High Baseline Serum Asymmetric Dimethylarginine Level is Related to Delayed Psychomotor Development in Very Low Birth Weight Premature InfantsAuthor(s): Feng-Shun Chen, Kuan-Hung Lin, Mei-Jen Ou-Yang, Hsin-Chun Huang, Pi-Lien Hung, Li-Tong Huang, Chih-Jen Chen, Chun-Yuh Yang, Chih-Cheng Chen
Asymmetric dimethylarginine (ADMA), an endogenous inhibitor of the endothelial nitric oxide synthase, is specifically related with cranial small vessel disease. We aim to investigate the baseline level of serum ADMA in correlation to neurodevelopmental outcomes in a cohort of very low birth weight premature infants.
A total of 50 very low birth weight (VLBW, <1500 g) preterm (gestational age ≦ 30 weeks) infants were included and assigned to a High or Low ADMA baseline level group according to the plasma ADMA levels obtained within 6-12 hours after birth.
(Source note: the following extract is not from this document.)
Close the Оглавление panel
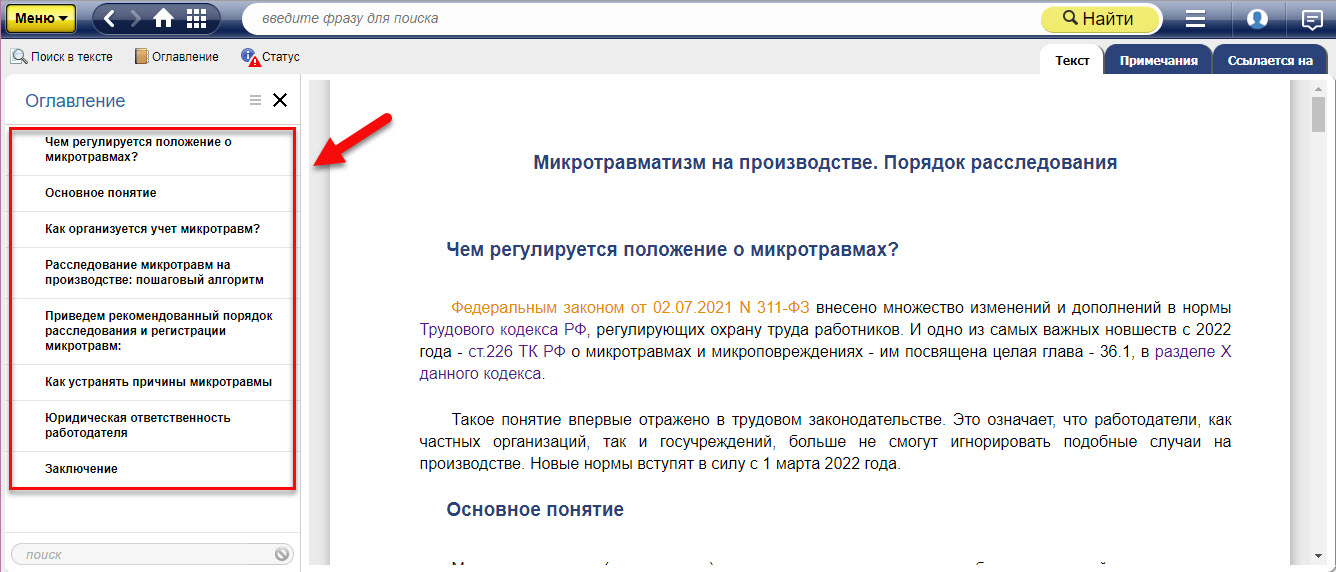The width and height of the screenshot is (1336, 572). (x=280, y=100)
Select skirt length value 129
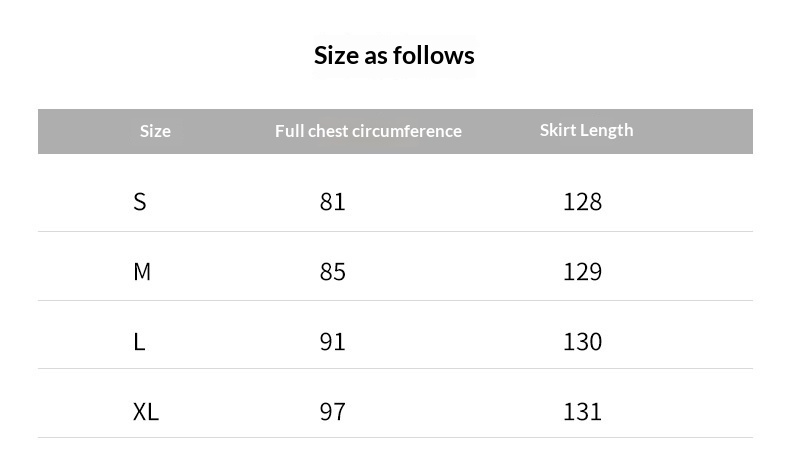 [x=582, y=272]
All patients were followed prospectively for the neurodevelopmental outcomes. Causes of morbidities were analysed and compared.
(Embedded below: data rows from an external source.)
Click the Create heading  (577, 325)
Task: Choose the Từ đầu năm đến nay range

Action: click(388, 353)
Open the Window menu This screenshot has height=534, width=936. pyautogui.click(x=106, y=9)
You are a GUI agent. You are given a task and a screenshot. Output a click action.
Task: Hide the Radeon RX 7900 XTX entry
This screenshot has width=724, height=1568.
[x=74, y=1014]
No differences in gestational age, birth body weight, 1’ and 5’ Apgar scores, gender prevalence, and serum creatinine level were noted between study groups. Premature infants with high ADMA baseline level had a higher incidence of periventricular echogenecity persisting longer than 2 weeks (p= 0.013), and a higher ratio of delayed psychomotor development at 6 and 12 months corrected age (p=0.041 and 0.012). ADMA baseline level is inversely correlated to the Psychomotor Developmental Index at 6 and 12 months corrected age within the high ADMA baseline level group (p=0.02, p=0.027 respectively). The occurrence of retinopathy of prematurity, chronic lung disease, and patent ductus arteriosus requiring medication intervention were of no significant differences between study groups.
Premature infants with high ADMA baseline levels tended to have a higher ratio of delayed psychomotor development at corrected age of 6 and 12 months old. Further studies on perinatal factors related with high ADMA baseline levels are warranted.